HASIL YANG DIMINTA:
Salin kembali seluruh catatan di bawah ini tanpa mengubah satu baris pun.

CATATAN YANG TERSEDIA:
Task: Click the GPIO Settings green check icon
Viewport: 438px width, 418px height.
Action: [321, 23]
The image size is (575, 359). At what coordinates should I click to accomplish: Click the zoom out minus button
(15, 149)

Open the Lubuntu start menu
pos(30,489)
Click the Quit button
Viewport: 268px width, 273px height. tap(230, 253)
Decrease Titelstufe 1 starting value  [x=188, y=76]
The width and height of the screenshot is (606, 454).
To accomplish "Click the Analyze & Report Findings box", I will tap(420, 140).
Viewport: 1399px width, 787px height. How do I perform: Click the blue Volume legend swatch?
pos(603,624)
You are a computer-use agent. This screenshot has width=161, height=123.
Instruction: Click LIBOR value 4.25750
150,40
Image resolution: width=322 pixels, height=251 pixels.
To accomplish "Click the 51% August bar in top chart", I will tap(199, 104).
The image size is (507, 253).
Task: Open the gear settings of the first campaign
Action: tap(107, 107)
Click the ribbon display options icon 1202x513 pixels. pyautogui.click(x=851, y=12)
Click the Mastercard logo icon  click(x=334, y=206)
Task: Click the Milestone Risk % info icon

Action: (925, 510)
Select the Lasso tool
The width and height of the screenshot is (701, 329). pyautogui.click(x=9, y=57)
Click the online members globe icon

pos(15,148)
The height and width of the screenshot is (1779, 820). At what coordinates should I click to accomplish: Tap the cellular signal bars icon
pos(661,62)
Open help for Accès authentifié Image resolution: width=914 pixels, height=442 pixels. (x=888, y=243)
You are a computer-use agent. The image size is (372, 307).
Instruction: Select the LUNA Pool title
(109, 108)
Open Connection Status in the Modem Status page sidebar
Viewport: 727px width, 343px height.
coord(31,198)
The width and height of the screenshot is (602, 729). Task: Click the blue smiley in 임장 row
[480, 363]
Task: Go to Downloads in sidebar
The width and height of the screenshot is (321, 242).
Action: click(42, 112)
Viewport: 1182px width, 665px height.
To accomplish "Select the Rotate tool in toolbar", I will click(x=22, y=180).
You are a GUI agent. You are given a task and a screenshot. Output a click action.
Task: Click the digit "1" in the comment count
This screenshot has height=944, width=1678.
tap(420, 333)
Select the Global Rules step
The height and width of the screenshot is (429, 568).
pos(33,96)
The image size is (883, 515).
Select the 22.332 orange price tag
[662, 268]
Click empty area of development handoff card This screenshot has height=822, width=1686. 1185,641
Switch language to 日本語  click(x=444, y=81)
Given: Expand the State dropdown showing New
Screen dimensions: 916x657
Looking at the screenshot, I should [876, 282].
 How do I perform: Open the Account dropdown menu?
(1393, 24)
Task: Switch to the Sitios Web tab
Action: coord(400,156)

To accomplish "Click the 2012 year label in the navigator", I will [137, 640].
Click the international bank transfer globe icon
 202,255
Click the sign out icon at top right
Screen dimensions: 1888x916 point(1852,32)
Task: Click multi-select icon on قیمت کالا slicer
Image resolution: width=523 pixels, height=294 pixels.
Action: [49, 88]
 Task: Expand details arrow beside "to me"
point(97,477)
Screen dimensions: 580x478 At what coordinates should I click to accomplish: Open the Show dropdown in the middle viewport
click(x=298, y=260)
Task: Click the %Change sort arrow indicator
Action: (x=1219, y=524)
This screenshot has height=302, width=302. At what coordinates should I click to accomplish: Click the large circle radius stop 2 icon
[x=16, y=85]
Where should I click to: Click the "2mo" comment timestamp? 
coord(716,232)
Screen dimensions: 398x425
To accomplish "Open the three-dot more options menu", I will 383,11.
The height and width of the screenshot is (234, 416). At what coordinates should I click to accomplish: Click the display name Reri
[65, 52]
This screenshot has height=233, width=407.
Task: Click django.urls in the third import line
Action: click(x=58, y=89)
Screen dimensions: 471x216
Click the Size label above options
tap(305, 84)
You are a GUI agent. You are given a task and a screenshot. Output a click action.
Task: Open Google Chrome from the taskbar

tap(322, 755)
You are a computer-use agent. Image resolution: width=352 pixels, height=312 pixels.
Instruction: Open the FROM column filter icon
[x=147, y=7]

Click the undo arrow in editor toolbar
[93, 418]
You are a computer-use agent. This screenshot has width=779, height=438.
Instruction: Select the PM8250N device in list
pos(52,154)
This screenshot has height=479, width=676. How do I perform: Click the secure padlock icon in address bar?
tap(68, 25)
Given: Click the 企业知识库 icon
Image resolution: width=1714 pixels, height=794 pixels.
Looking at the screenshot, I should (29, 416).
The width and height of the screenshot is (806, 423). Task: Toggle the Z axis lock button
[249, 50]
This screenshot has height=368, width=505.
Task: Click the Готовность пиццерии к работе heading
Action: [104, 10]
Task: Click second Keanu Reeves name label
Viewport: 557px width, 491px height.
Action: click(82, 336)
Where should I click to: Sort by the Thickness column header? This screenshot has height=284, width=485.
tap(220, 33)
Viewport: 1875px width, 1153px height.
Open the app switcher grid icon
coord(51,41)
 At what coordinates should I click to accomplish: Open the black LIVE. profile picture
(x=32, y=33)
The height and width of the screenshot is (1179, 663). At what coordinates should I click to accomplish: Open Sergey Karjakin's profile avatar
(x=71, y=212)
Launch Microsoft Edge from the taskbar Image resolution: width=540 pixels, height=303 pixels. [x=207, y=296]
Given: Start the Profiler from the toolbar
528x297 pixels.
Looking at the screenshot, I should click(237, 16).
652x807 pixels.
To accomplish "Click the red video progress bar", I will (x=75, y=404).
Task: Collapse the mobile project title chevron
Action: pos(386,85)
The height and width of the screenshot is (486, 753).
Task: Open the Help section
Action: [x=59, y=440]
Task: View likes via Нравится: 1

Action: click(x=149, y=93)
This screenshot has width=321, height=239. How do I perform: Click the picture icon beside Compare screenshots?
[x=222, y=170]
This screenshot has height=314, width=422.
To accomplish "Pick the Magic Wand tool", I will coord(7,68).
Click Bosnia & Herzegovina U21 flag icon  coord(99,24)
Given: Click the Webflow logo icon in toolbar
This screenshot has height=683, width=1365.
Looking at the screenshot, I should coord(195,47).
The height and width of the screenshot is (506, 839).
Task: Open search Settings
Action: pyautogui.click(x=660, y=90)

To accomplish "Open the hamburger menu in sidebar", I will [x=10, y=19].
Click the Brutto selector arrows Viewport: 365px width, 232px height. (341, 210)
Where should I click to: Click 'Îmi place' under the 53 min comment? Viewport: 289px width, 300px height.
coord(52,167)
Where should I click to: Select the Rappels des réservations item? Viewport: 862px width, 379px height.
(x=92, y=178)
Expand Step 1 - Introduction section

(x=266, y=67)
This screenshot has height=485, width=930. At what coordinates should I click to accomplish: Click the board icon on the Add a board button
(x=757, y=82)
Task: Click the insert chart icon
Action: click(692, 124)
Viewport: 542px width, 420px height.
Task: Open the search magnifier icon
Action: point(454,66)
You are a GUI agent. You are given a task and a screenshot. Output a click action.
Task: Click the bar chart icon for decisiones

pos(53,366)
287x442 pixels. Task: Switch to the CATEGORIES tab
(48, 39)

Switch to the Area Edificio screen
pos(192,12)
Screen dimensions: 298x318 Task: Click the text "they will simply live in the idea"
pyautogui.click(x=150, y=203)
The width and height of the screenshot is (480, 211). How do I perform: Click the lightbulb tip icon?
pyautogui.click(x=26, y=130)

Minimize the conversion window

JAWABAN TUGAS:
Task: Click the GPIO Settings green check icon
Viewport: 438px width, 418px height.
Action: [321, 23]
The image size is (575, 359). At what coordinates should I click to accomplish: Click the zoom out minus button
(15, 149)

Open the Lubuntu start menu
pos(30,489)
Click the Quit button
Viewport: 268px width, 273px height. tap(230, 253)
Decrease Titelstufe 1 starting value  [x=188, y=76]
The width and height of the screenshot is (606, 454).
To accomplish "Click the Analyze & Report Findings box", I will tap(420, 140).
Viewport: 1399px width, 787px height. How do I perform: Click the blue Volume legend swatch?
pos(603,624)
You are a computer-use agent. This screenshot has width=161, height=123.
Instruction: Click LIBOR value 4.25750
150,40
Image resolution: width=322 pixels, height=251 pixels.
To accomplish "Click the 51% August bar in top chart", I will tap(199, 104).
The image size is (507, 253).
Task: Open the gear settings of the first campaign
Action: tap(107, 107)
Click the ribbon display options icon 1202x513 pixels. pyautogui.click(x=851, y=12)
Click the Mastercard logo icon  click(x=334, y=206)
Task: Click the Milestone Risk % info icon

Action: (925, 510)
Select the Lasso tool
The width and height of the screenshot is (701, 329). pyautogui.click(x=9, y=57)
Click the online members globe icon

pos(15,148)
The height and width of the screenshot is (1779, 820). At what coordinates should I click to accomplish: Tap the cellular signal bars icon
pos(661,62)
Open help for Accès authentifié Image resolution: width=914 pixels, height=442 pixels. (x=888, y=243)
You are a computer-use agent. The image size is (372, 307).
Instruction: Select the LUNA Pool title
(109, 108)
Open Connection Status in the Modem Status page sidebar
Viewport: 727px width, 343px height.
coord(31,198)
The width and height of the screenshot is (602, 729). Task: Click the blue smiley in 임장 row
[480, 363]
Task: Go to Downloads in sidebar
The width and height of the screenshot is (321, 242).
Action: click(42, 112)
Viewport: 1182px width, 665px height.
To accomplish "Select the Rotate tool in toolbar", I will click(x=22, y=180).
You are a GUI agent. You are given a task and a screenshot. Output a click action.
Task: Click the digit "1" in the comment count
This screenshot has height=944, width=1678.
tap(420, 333)
Select the Global Rules step
The height and width of the screenshot is (429, 568).
pos(33,96)
The image size is (883, 515).
Select the 22.332 orange price tag
[662, 268]
Click empty area of development handoff card This screenshot has height=822, width=1686. 1185,641
Switch language to 日本語  click(x=444, y=81)
Given: Expand the State dropdown showing New
Screen dimensions: 916x657
Looking at the screenshot, I should [876, 282].
 How do I perform: Open the Account dropdown menu?
(1393, 24)
Task: Switch to the Sitios Web tab
Action: coord(400,156)

To accomplish "Click the 2012 year label in the navigator", I will [137, 640].
Click the international bank transfer globe icon
 202,255
Click the sign out icon at top right
Screen dimensions: 1888x916 point(1852,32)
Task: Click multi-select icon on قیمت کالا slicer
Image resolution: width=523 pixels, height=294 pixels.
Action: [49, 88]
 Task: Expand details arrow beside "to me"
point(97,477)
Screen dimensions: 580x478 At what coordinates should I click to accomplish: Open the Show dropdown in the middle viewport
click(x=298, y=260)
Task: Click the %Change sort arrow indicator
Action: (x=1219, y=524)
This screenshot has height=302, width=302. At what coordinates should I click to accomplish: Click the large circle radius stop 2 icon
[x=16, y=85]
Where should I click to: Click the "2mo" comment timestamp? 
coord(716,232)
Screen dimensions: 398x425
To accomplish "Open the three-dot more options menu", I will 383,11.
The height and width of the screenshot is (234, 416). At what coordinates should I click to accomplish: Click the display name Reri
[65, 52]
This screenshot has height=233, width=407.
Task: Click django.urls in the third import line
Action: click(x=58, y=89)
Screen dimensions: 471x216
Click the Size label above options
tap(305, 84)
You are a GUI agent. You are given a task and a screenshot. Output a click action.
Task: Open Google Chrome from the taskbar

tap(322, 755)
You are a computer-use agent. Image resolution: width=352 pixels, height=312 pixels.
Instruction: Open the FROM column filter icon
[x=147, y=7]

Click the undo arrow in editor toolbar
[93, 418]
You are a computer-use agent. This screenshot has width=779, height=438.
Instruction: Select the PM8250N device in list
pos(52,154)
This screenshot has height=479, width=676. How do I perform: Click the secure padlock icon in address bar?
tap(68, 25)
Given: Click the 企业知识库 icon
Image resolution: width=1714 pixels, height=794 pixels.
Looking at the screenshot, I should (29, 416).
The width and height of the screenshot is (806, 423). Task: Toggle the Z axis lock button
[249, 50]
This screenshot has height=368, width=505.
Task: Click the Готовность пиццерии к работе heading
Action: [104, 10]
Task: Click second Keanu Reeves name label
Viewport: 557px width, 491px height.
Action: click(82, 336)
Where should I click to: Sort by the Thickness column header? This screenshot has height=284, width=485.
tap(220, 33)
Viewport: 1875px width, 1153px height.
Open the app switcher grid icon
coord(51,41)
 At what coordinates should I click to accomplish: Open the black LIVE. profile picture
(x=32, y=33)
The height and width of the screenshot is (1179, 663). At what coordinates should I click to accomplish: Open Sergey Karjakin's profile avatar
(x=71, y=212)
Launch Microsoft Edge from the taskbar Image resolution: width=540 pixels, height=303 pixels. [x=207, y=296]
Given: Start the Profiler from the toolbar
528x297 pixels.
Looking at the screenshot, I should click(237, 16).
652x807 pixels.
To accomplish "Click the red video progress bar", I will (x=75, y=404).
Task: Collapse the mobile project title chevron
Action: pos(386,85)
The height and width of the screenshot is (486, 753).
Task: Open the Help section
Action: [x=59, y=440]
Task: View likes via Нравится: 1

Action: click(x=149, y=93)
This screenshot has width=321, height=239. How do I perform: Click the picture icon beside Compare screenshots?
[x=222, y=170]
This screenshot has height=314, width=422.
To accomplish "Pick the Magic Wand tool", I will coord(7,68).
Click Bosnia & Herzegovina U21 flag icon  coord(99,24)
Given: Click the Webflow logo icon in toolbar
This screenshot has height=683, width=1365.
Looking at the screenshot, I should coord(195,47).
The height and width of the screenshot is (506, 839).
Task: Open search Settings
Action: pyautogui.click(x=660, y=90)

To accomplish "Open the hamburger menu in sidebar", I will [x=10, y=19].
Click the Brutto selector arrows Viewport: 365px width, 232px height. (341, 210)
Where should I click to: Click 'Îmi place' under the 53 min comment? Viewport: 289px width, 300px height.
coord(52,167)
Where should I click to: Select the Rappels des réservations item? Viewport: 862px width, 379px height.
(x=92, y=178)
Expand Step 1 - Introduction section

(x=266, y=67)
This screenshot has height=485, width=930. At what coordinates should I click to accomplish: Click the board icon on the Add a board button
(x=757, y=82)
Task: Click the insert chart icon
Action: click(692, 124)
Viewport: 542px width, 420px height.
Task: Open the search magnifier icon
Action: point(454,66)
You are a GUI agent. You are given a task and a screenshot. Output a click action.
Task: Click the bar chart icon for decisiones

pos(53,366)
287x442 pixels. Task: Switch to the CATEGORIES tab
(48, 39)

Switch to the Area Edificio screen
pos(192,12)
Screen dimensions: 298x318 Task: Click the text "they will simply live in the idea"
pyautogui.click(x=150, y=203)
The width and height of the screenshot is (480, 211). How do I perform: Click the lightbulb tip icon?
pyautogui.click(x=26, y=130)

Minimize the conversion window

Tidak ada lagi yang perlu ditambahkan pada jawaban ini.